Menurut Badan Pusat Statistik (BPS), setiap tahunnya Indonesia terus mengimpor tembakau dari sejumlah negara.

Dikutip dari laman bps.go.id, Tiongkok menjadi negara importir tembakau terbesar, dengan nilai US$ 164,8 juta pada 2020. Nilai tersebut setara dengan 29,94% dari total impor tembakau ke Indonesia.

Brazil berada di posisi kedua dengan nilai impor tembakau sebesar US$ 126,8 juta (23,02%). Setelahnya ada Zimbawe dengan impor tembakau senilai US$ 46,76 juta (8,5%).

Data BPS tersebut juga menunjukkan nilai impor tembakau ke Indonesia menunjukkan tren yang naik dalam lima tahun terakhir.

Nilai impor tembakau tertinggi terjadi pada pada 2018 yakni mencapai 121,38 ton, sedangkan yang terendah adalah pada 2020 yakni sebesar 110,27 ton.

Adapun volume impor tembakau ke tanah air mencapai 116,93 ribu ton pada 2021. Jumlah itu naik 6,03% dibandingkan tahun sebelumnya.

Hancurnya harga tembakau lokal akibat masuknya tembakau impor membuat para petani semakin merana, karena ada petani di sejumlah daerah yang memang hanya bisa mengandalkan tembakau.

Mereka tidak bisa beralih menanam komoditi lainnya, karena ketiadaan modal atau minimnya keahlian.

Alhasil, mereka bertahan di tengah sejumlah keterbatasan.

"Bertahannya hanya mengandalkan tabungan saja. Kalau habis panen uangnya tidak dihabiskan untuk bertahan hidup," ungkap Edi.

Kondisi para petani tembakau semakin terjepit dengan adanya sejumlah pajak yang memotong penghasilan mereka.

Menurut Edi, sedikitnya ada dua pajak yang dikenakan kepada para petani tembakau di provinsi Jawa Tengah, yakni pajak hasil pertanian sebesar 5 persen dan pajak tembakau sebesar 15 persen.

Itu yang resmi, kata Edi. Ada juga pajak tidak resmi berupa pungutan yang dilakukan oleh koperasi dan tengkulak.
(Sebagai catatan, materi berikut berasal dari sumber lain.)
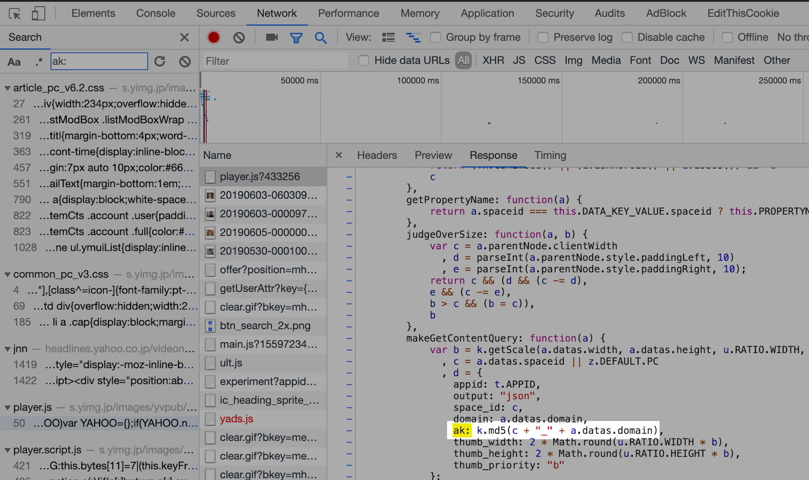Enable screenshot capture with camera icon

tap(271, 37)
Karena tidak resmi, maka tidak ada angka pastinya. Namun yang pasti hal tersebut semakin memberatkan petani.

Terkait pajak dan pungutan tersebut, para petani pernah mengeluhkan kepada pemerintah daerah setempat.

Namun hingga kini belum ada respon positif yang didapat para petani. Menurut Edi, pemda setempat malah meminta petani untuk tidak menanam tembakau, dengan sejumlah alasan.

Diantaranya karena adanya sejumlah aturan yang membatasi peredaran rokok untuk umum. Hal itu dinilai akan membuat petani tembakau semakin tak beruntung.

Edi menambahkan, pemerintah daerah setempat juga berdalih, jika petani terus menanam tembakau, maka mereka akan terkena pajak tembakau dan paja hasil pertanian.

Namun dibalik itu, menurut Edi, tidak ada solusi konkrit dari pemerintah untuk para petani.

"Tanggapan pemerintah daerah kurang berpihak pada petani," pungkasnya.

Nasib Petani Tembakau yang Terabaikan
Petani tembakau selalu menjadi sorotan berbagai pihak, hal tersebut karena peran petani tembakau untuk industri tembakau hingga sektor ekonomi mikro seperti UMKM.

Untuk itu Anggota Komisi IV DPR RI Firman Soebagyo mengatakan bila pemerintah mempunyai tanggung jawab untuk melindungi petani tembakau.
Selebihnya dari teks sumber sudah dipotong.